Heat treatment “four fires”

1. Normalizing

The word “normalization” does not characterize the nature of the process. More precisely, it is a homogenization or grain refinement process designed to make the composition consistent throughout the part. From a thermal point of view, normalizing is a process of cooling in stillness or breeze after the austenitizing heating section. Typically, the workpiece is heated to about 55°C above the critical point on the Fe-Fe3C phase diagram. This process must be heated to obtain a homogeneous austenite phase. The actual temperature used depends on the composition of the steel, but is usually around 870°C. Due to the inherent properties of cast steel, normalizing is usually performed prior to ingot machining and prior to hardening of steel castings and forgings. Air quench hardened steels are not classified as normalized steels because they do not acquire the pearlitic microstructure typical of normalized steels.

2. Annealing

The word annealing represents a class that refers to a treatment method of heating and holding at an appropriate temperature and then cooling at an appropriate rate, mainly to soften the metal while producing other desired properties or microstructural changes. Reasons for annealing include improved machinability, ease of cold working, improved mechanical or electrical properties, and increased dimensional stability, among others. In iron-based alloys, annealing is usually performed above the upper critical temperature, but the time-temperature combination varies widely in temperature range and cooling rate, depending on the steel composition, state and desired results. When the word annealing is used without a qualifier, the default is full annealing. When stress relief is the sole purpose, the process is referred to as stress relief or stress relief annealing. During full annealing, the steel is heated to 90~180°C above A3 (hypoeutectoid steel) or A1 (hypereutectoid steel), and then cooled slowly to make the material easy to cut or bend. When fully annealed, the cooling rate must be very slow to produce coarse pearlite. In the annealing process, slow cooling is not necessary, because any cooling rate below A1 will obtain the same microstructure and hardness.

3. Quenching

Quenching is the rapid cooling of steel parts from the austenitizing or solutionizing temperature, typically from the range of 815 to 870°C. Stainless steel and high-alloy steel can be quenched to reduce the carbide existing in the grain boundary or to improve the distribution of ferrite, but for most steels, including carbon steel, low-alloy steel and tool steel, quenching is for microscopic A controlled amount of martensite is obtained in the tissue. The goal is to obtain the desired microstructure, hardness, strength or toughness with as little potential for residual stress, deformation and cracking as possible. The ability of a quenching agent to harden steel depends on the cooling properties of the quenching medium.
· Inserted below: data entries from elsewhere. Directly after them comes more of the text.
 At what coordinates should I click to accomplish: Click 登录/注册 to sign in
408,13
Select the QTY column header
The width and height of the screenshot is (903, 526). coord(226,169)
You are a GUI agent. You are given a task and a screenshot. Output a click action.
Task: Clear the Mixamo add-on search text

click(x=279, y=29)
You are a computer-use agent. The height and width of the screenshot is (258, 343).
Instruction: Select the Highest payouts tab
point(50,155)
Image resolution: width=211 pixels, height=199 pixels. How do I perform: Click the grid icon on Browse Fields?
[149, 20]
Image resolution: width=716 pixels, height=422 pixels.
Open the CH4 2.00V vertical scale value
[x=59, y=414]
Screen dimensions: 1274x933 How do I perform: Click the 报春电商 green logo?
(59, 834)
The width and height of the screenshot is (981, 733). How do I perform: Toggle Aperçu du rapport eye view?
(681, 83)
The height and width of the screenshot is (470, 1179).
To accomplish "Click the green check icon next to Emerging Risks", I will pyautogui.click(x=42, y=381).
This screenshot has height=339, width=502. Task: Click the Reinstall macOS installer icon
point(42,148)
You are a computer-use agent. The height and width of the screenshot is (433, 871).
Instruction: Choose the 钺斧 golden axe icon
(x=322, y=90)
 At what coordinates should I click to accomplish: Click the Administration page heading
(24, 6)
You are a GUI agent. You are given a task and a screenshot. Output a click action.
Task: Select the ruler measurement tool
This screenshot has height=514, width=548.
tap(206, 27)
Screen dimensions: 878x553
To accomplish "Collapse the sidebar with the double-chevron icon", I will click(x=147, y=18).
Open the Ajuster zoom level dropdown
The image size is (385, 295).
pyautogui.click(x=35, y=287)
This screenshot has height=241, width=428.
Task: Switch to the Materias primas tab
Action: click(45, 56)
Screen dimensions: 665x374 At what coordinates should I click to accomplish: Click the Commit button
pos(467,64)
The quenching effect depends on the composition of the steel, the type of quenching agent and the conditions of use of the quenching agent. The design and maintenance of the quenching system is also the key to the success of quenching.

4. Tempering

In this treatment, previously hardened or normalized steel is usually heated to a temperature below the lower critical point and cooled at a moderate rate, mainly to increase plasticity and toughness, but also to increase the matrix grain size. Tempering of steel is reheating after hardening to obtain a certain value of mechanical properties and release quenching stress to ensure dimensional stability. Tempering is usually followed by quenching from the upper critical temperature.